Reading sequence entries (.fa, .fq, .bam)
-----------------------------------------
To read in a set of sequence entries, we can just use the `bnp.open` method (here we read a fastq file, but this works the same for fasta and bam files):

    >>> entries = bnp.open("example_data/reads.fq").read()
    >>> entries
    SequenceEntryWithQuality with 2 entries
                         name                 sequence                  quality
                 headerishere                 CTTGTTGA        [2 2 2 2 2 2 2 2]
                anotherheader                      CGG               [93 93 93]

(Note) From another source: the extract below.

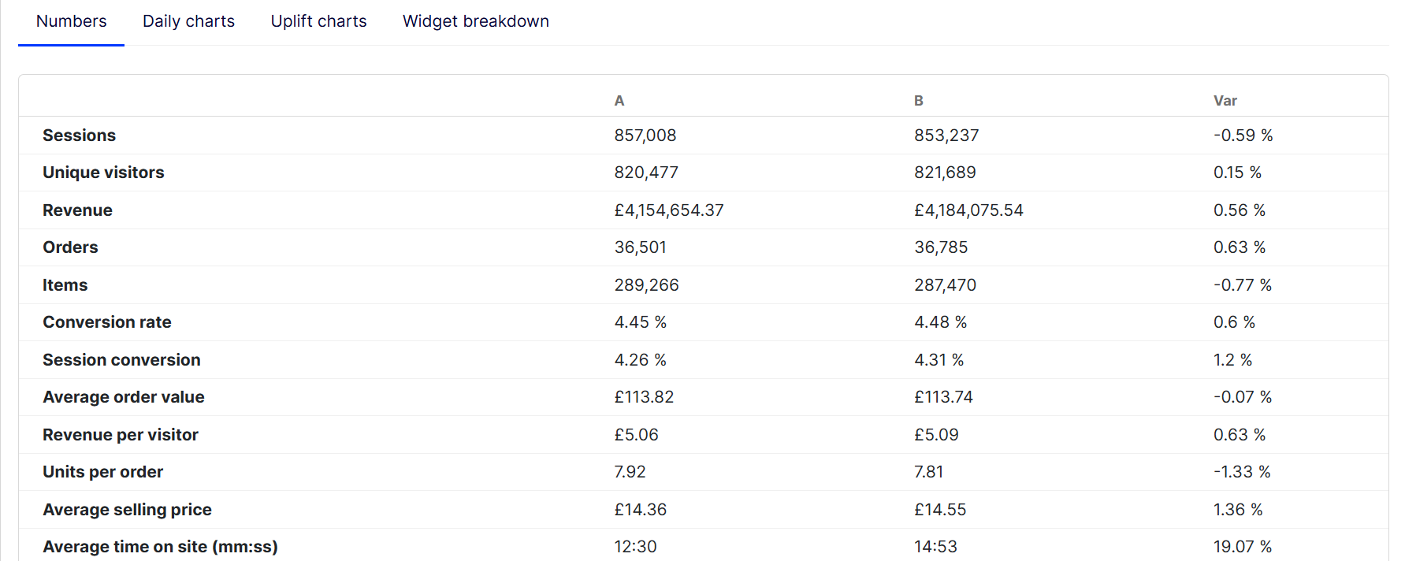1405x561 pixels.
Task: Select the Revenue row label
Action: coord(77,210)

We see we get all the entries in the file, with the corresponding fields. The `sequence` field here is an `EncodedRaggedArray` and thus supports numpy-like indexing etc:

    >>> (entries.sequence=="T").sum(axis=-1) # Count the number of T's
    array([4, 0])


Reading indexed files (.fa.fai)
-------------------------------
When reading a reference genome, we often can't read in the whole file (using `.read()`) and it doesn't make sense to read in the chromosome-sequences as entries in chunks (using `.read_chunks()`) but we rather want to read specific parts of the genome. In these cases we can use an index to be able to read specific regions. We then use `bnp.open_indexed` function:

    >>> reference_sequence = bnp.open_indexed("example_data/small_genome.fa")
    >>> reference_sequence["2"][10:20]
    encoded_array('atattagcca')

Functions workin on sequences
=============================

A set of functions working on sequences are gathered in the `bnp.seqeunce` module.